108 High Performance Nanowire Photovoltaic Materials

Wednesday, November 4, 2009: 2:30 PM
Charolais (Camino Real Hotel)
Usha Philipose, Ph.D , Department of Physics, University of North Texas, Denton, TX
This talk will focus on the use of light absorbing nanowires that can function as efficient photovoltaic materials that will substantially reduce the cost of solar cell technology and accelerate the onset of the next generation solar cells. The inherent properties of nanowires allow for engineering of both the energy band structure and oscillator strengths and thus lead to the development of materials that can absorb virtually the entire solar spectrum and convert it into photogenerated carriers. The use nanowires as photovoltaic materials holds promise for significant enhancement of the efficiency of photovoltaic devices. We will consider two material systems: Indium (Gallium) Nitride and Silicon/Germanium. We believe that several of the key issues that exist with traditional photovoltaic materials like Silicon can be addressed by the use of nanostructured materials with improved absorption and improved charge collection efficiency. Absorption of light by materials is governed by two fundamental factors: (a) energy band structure and oscillator strengths and (b) distribution of the electromagnetic modes in frequency and space. Modern nanostructure fabrication techniques allow engineering of both of these aspects.
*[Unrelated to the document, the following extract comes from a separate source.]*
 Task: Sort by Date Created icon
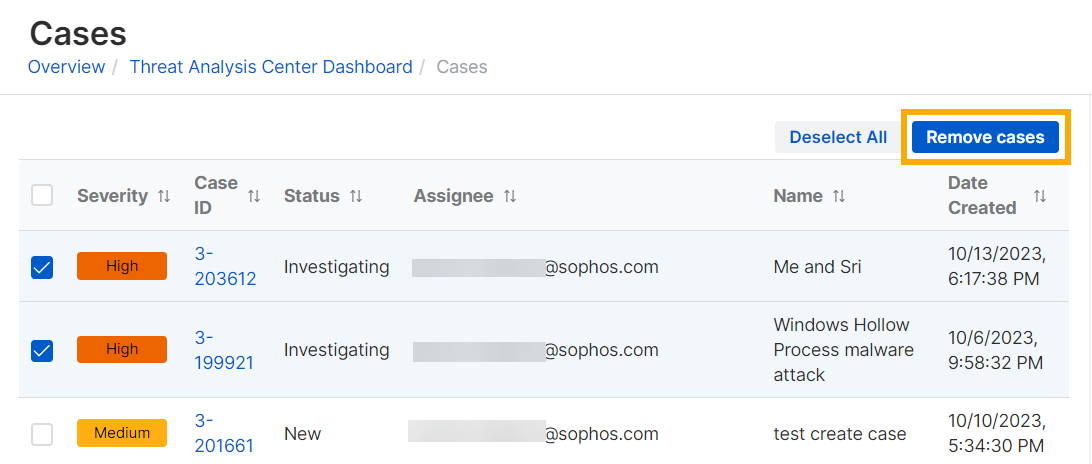1040,196
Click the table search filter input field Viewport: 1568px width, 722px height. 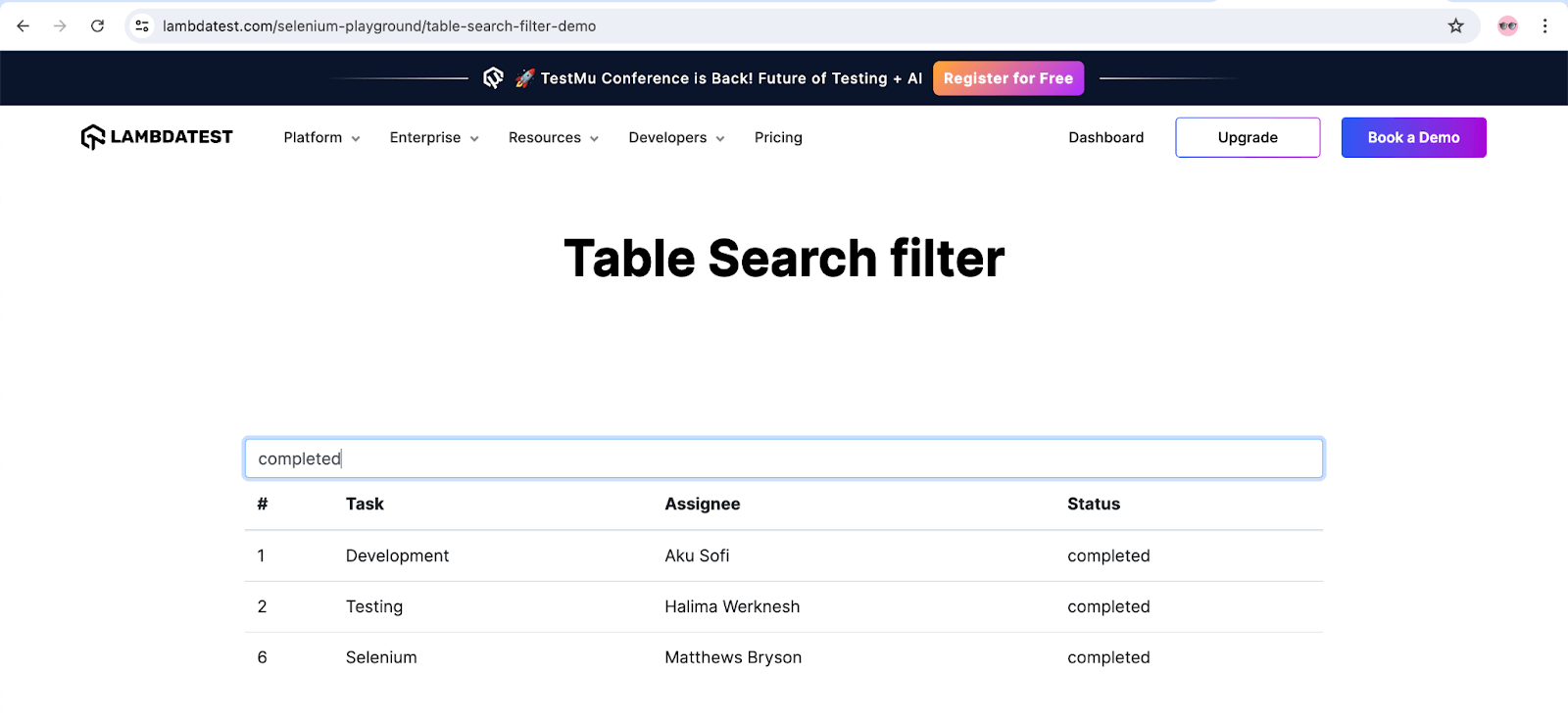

The electronic structure can be engineered to enhance absorption by concentration of oscillator strengths into the frequency region of interest. The electromagnetic mode structure can also be manipulated to increase the effective interaction time between matter and light using ordered structures such as photonic crystal architectures or even using fully disordered dielectrics where multiple scattering can lead to diffusive and thus slow propagation of light.